* [Activity] Copy, exactly and without additions, every line in the records below from the one holding "benjamin.sabran (282, 744)" through the one holding "その他の給付 (33, 480)", both ends included.

[Data extracted from a collection]

------------------------------------

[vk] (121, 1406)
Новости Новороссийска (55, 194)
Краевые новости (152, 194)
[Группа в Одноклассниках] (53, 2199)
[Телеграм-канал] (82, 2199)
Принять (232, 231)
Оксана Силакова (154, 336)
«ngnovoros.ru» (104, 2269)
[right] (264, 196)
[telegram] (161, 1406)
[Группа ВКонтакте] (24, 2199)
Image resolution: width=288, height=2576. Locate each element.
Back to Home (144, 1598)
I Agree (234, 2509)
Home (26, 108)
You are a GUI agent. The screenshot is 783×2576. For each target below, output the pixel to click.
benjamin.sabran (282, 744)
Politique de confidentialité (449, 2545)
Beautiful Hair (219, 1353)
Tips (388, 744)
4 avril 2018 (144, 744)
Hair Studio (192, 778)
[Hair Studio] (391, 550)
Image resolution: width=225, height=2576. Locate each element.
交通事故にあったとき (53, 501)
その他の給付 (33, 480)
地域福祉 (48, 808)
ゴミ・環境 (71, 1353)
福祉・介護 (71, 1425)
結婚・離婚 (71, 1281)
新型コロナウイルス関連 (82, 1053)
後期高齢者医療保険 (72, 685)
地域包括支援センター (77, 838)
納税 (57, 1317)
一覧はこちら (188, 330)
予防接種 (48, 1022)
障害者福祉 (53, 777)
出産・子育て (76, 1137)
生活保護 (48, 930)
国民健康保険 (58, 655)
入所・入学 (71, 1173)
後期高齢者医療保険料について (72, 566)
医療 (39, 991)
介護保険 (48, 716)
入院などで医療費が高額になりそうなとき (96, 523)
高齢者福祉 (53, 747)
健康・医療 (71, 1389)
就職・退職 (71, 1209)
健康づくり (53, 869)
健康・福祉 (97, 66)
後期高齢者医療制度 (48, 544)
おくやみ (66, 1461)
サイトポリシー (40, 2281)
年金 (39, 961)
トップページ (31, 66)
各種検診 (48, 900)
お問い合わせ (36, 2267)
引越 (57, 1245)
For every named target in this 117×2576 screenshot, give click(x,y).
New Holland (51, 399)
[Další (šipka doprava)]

------------------------------------

* [Answer for the task]
benjamin.sabran (282, 744)
Politique de confidentialité (449, 2545)
Beautiful Hair (219, 1353)
Tips (388, 744)
4 avril 2018 (144, 744)
Hair Studio (192, 778)
[Hair Studio] (391, 550)
Image resolution: width=225, height=2576. Locate each element.
交通事故にあったとき (53, 501)
その他の給付 (33, 480)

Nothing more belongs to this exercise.